> **ИЗВЛЕЧЁННЫЙ ТЕКСТ**
Есть и читальня. Тесная, крохотная, но, когда в одной комнате живут несколько семей, дома читать почти немыслимо. А читать хочется! Хоть ненадолго забыть, где находишься.
В библиотеке пристроилось и адресное бюро. В отделе прописки (мы даже прописаны, как в настоящем городе) записали все адреса, посадили девушку, и сидит она, бедная, зевая. В первые дни ещё, бывало, кто-нибудь забредёт на всякий случай, спросить о пропавшем родственнике, а теперь… кто жив, встретился в этой тесноте, а кого нет, того и адресное бюро не разыщет.
А. Р. узнал от кого-то последние известия: Москва держится! Защищают её героически, притом не только войска, но и население. Даже ученики помогают – роют окопы. И мы бы с удовольствием помогали, рыли, чтобы только скорее пришёл Гитлеру конец.
Нам делали прививку от каких-то инфекционных заболеваний. Вообще здесь, насколько позволяют возможности, геттовские врачи заботятся о здоровье людей.
В доме № 11 по улице Руднинку есть амбулатория, а на улице Лигонинес – даже больница36. Несколько палат предназначено для больных инфекционными заболеваниями; во дворе в маленьком сарайчике держат умалишённых. (А ведь ещё совсем недавно они были вполне нормальными людьми!)
У ворот больницы находится морг, а напротив – аптека. Конечно, совсем не похожая на настоящую, в ней даже не пахнет лекарствами; получить там можно только самые простые порошки.
Там же, в аптеке, принимают передачи и записки для больных, а рядом в каморочке выписывают пропуска для посещения. Без пропуска даже не пытайся сунуть нос: у ворот сидит очень злой старик. Словом, всё как в настоящей больнице, только ужасно убого.
За чистотой в гетто следит санитарная полиция. Уже с раннего утра врачи и медицинские сёстры ходят по дворам и квартирам, проверяют, часто ли моют полы, нет ли под кроватями (где они имеются…) пыли, все ли ходят в баню. Тех, кто не поддерживает чистоту добровольно, заставляют.
Ночью нас снова разбудил топот тяжёлых солдатских сапог. Смотрим, у ворот большой отряд солдат. Кинулись одеваться. Но вдруг послышалась команда повернуться. Старший крикнул, чтобы солдаты шли во второе гетто.
Представляю себе, что там будет сегодня твориться.
…В какой-нибудь квартире разбуженные шумом люди пытаются спрятаться. Откидывают дверцу в полу, ведущую в подвал. Но в этот момент в комнату врываются убийцы.

> **РАБОЧЕЕ ЗАДАНИЕ 1**
Как кратко, списком, передать основные факты абзаца из отрывка о гетто, который начинается словами «За чистотой в гетто»?
> **РАБОЧЕЕ ЗАДАНИЕ 2**
Почему, согласно отрывку о гетто, к девушке в адресном бюро теперь почти никто не заходит?
> **РАБОЧЕЕ ЗАДАНИЕ 3**
Продолжите отрывок о гетто, начав сразу после слов «в комнату врываются убийцы».

Сохранённые записи данных:
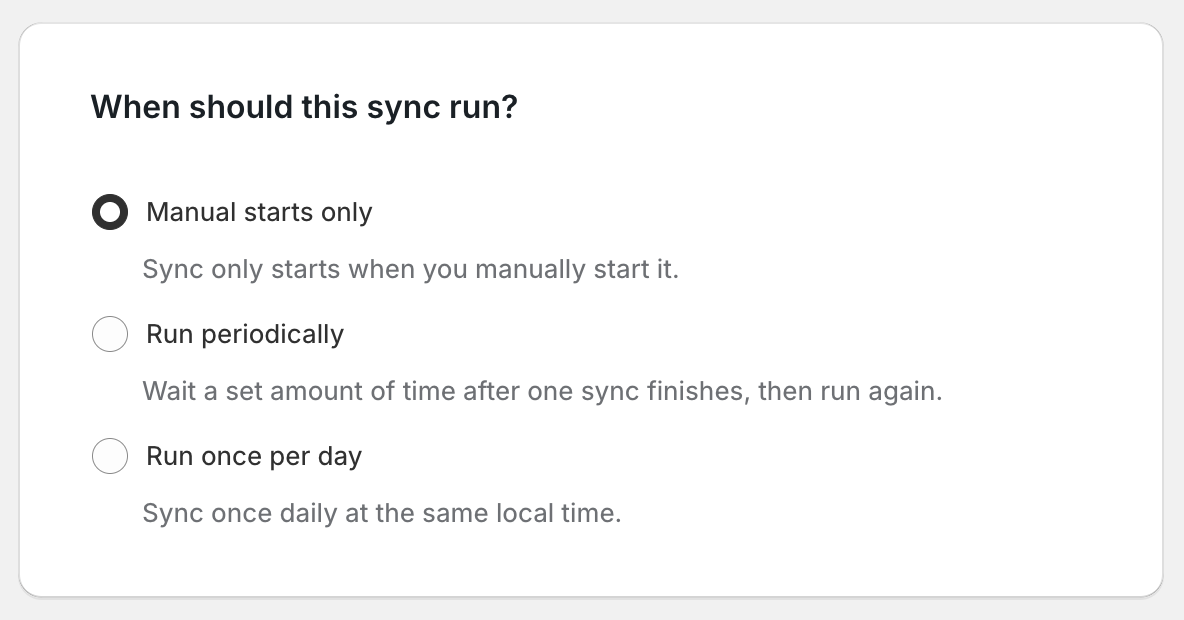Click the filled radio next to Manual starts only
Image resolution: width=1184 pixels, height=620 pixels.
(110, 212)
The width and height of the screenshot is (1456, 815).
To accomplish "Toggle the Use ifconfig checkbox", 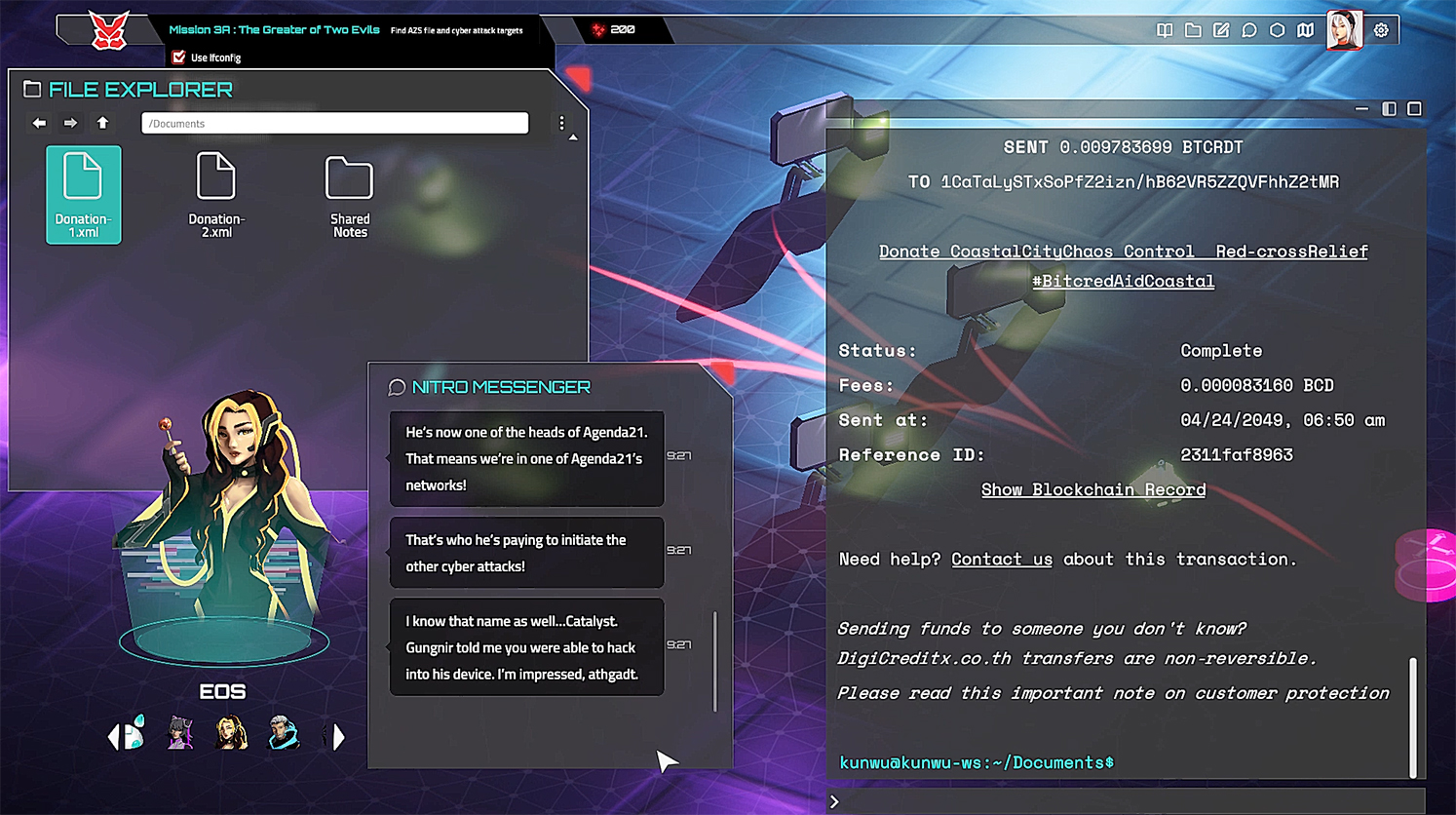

> **РЕЗУЛЬТАТ ЗАДАНИЯ 1**
- За чистотой в гетто следит санитарная полиция.
- С раннего утра врачи и медицинские сёстры обходят дворы и квартиры.
- Они проверяют, часто ли моют полы, нет ли пыли под кроватями и все ли ходят в баню.
- Тех, кто не поддерживает чистоту добровольно, заставляют.

> **РЕЗУЛЬТАТ ЗАДАНИЯ 2**
В первые дни люди ещё заходили спросить о пропавших родственниках. Теперь кто жив, тот уже встретился с родными в тесноте гетто, а тех, кого нет в живых, адресное бюро разыскать не может.

> **РЕЗУЛЬТАТ ЗАДАНИЯ 3**
…На столе догорает огарок свечи. Смятые постели, перевёрнутые стулья. Палачи грабят. Сняв шинели, напяливают костюмы, за пазуху заталкивают рубашки. Когда пихать некуда, открывают подвал. Спрыгивают. Фонариками освещают сырые стены и застывшие в ужасе лица. Приказывают стать перед ними, завоевателями Европы, на колени. Ходят между вставшими на колени, издеваются, стегают по спинам, ржут. Насытившись этим зрелищем, выгоняют.
…На улице кто-то пытается вырваться. Бандиты заламывают ему руки и тащат к толпе, уверяя, что не надо сопротивляться – ведь только переводят в рабочий лагерь. Но он лягается, кусается и в конце концов, вырвавшись, бежит. Его догоняет пуля…
Кто-то в толпе сетует – не надо было бежать. Может, на самом деле везут в лагерь?
Тёмная октябрьская ночь провожает их, идущих из города…
Второе гетто этой ночью совсем ликвидировали. Там было около девяти тысяч человек.
Под утро недалеко от ворот нашего гетто нашли ползшую из того гетто роженицу. Не доползла, умерла, рожая на мостовой. А новорождённую, здоровую и кричащую, внесли в гетто. Её назвали Геттой.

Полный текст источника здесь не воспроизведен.